| Text under study |
===

British-American actor (1874–1965)

Travers John Heagerty (5 March 1874 – 18 October 1965), known professionally as Henry Travers, was an English film and stage character actor who specialised in portraying slightly bumbling but amiable and likeable older men. His best known role to today's audiences was the guardian angel Clarence Odbody in the 1946 film It's a Wonderful Life. He also received an Academy Award nomination for his supporting role in Mrs. Miniver (1942). Other notable films include The Invisible Man (1933), Dark Victory (1939), High Sierra (1941), and The Bells of St. Mary's (1945).

==Early life==
Travers John Heagerty was born on 5 March 1874 in Prudhoe, Northumberland, the son of Daniel Heagerty, a doctor originally from Ireland, and Ellen Gillman Hornibrook, also a native of Ireland (County Cork). She was previously married to William H. Belcher, a merchant seaman. He died in 1869. Travers had a half-brother, Samuel William Belcher, by his mother's previous marriage. He had a brother, Daniel George Belsaigne Heagerty, and a sister, Mary Sophia Maude Heagerty. Travers grew up in Berwick-upon-Tweed, and many biographies wrongly report him as being born there.

===

| Supplied information |
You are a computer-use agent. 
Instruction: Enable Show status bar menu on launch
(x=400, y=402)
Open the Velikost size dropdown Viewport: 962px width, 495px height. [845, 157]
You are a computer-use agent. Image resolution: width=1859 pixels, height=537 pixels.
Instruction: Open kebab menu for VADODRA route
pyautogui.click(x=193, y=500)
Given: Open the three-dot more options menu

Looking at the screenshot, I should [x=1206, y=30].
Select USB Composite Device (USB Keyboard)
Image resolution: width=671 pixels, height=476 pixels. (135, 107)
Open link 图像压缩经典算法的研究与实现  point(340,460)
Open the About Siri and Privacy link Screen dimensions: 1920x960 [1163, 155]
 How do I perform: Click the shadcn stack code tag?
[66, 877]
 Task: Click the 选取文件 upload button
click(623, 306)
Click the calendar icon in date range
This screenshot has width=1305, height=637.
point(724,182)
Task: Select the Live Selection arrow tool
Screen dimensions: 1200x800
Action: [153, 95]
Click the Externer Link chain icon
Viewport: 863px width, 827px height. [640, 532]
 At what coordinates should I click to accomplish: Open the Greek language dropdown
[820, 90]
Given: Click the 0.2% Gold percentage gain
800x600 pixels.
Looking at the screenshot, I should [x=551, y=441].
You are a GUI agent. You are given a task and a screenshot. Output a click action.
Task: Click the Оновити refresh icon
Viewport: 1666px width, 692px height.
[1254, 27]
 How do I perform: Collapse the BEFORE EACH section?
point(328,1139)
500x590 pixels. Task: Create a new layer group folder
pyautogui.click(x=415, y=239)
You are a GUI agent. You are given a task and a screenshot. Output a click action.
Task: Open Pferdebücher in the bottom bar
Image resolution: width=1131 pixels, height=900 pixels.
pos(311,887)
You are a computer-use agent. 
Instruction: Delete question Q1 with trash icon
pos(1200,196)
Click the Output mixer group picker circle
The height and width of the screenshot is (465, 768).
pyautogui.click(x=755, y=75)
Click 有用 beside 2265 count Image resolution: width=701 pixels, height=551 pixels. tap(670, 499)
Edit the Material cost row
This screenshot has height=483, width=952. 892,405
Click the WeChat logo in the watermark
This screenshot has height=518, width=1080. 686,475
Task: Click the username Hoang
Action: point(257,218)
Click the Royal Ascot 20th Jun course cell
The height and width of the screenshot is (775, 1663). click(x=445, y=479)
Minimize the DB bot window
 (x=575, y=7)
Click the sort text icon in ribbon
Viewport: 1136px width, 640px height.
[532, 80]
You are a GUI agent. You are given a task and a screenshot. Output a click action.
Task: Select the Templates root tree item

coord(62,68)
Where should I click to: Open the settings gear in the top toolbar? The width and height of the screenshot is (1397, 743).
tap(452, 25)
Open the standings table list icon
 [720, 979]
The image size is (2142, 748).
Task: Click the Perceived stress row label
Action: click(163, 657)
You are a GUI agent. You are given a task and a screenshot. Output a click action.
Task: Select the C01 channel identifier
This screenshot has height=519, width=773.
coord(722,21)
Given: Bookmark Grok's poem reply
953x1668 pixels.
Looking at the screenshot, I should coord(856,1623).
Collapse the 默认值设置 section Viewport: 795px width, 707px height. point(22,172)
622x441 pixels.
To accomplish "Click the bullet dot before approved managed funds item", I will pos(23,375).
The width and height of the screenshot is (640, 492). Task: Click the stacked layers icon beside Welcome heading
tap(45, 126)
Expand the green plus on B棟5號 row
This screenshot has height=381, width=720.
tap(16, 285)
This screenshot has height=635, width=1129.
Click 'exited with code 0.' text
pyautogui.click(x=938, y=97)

===

| Brief |
Repeat word for word the passage of the Henry Travers biography above, starting at "Travers John Heagerty (5" and ending at "St. Mary's (1945).".

| Your solution |
Travers John Heagerty (5 March 1874 – 18 October 1965), known professionally as Henry Travers, was an English film and stage character actor who specialised in portraying slightly bumbling but amiable and likeable older men. His best known role to today's audiences was the guardian angel Clarence Odbody in the 1946 film It's a Wonderful Life. He also received an Academy Award nomination for his supporting role in Mrs. Miniver (1942). Other notable films include The Invisible Man (1933), Dark Victory (1939), High Sierra (1941), and The Bells of St. Mary's (1945).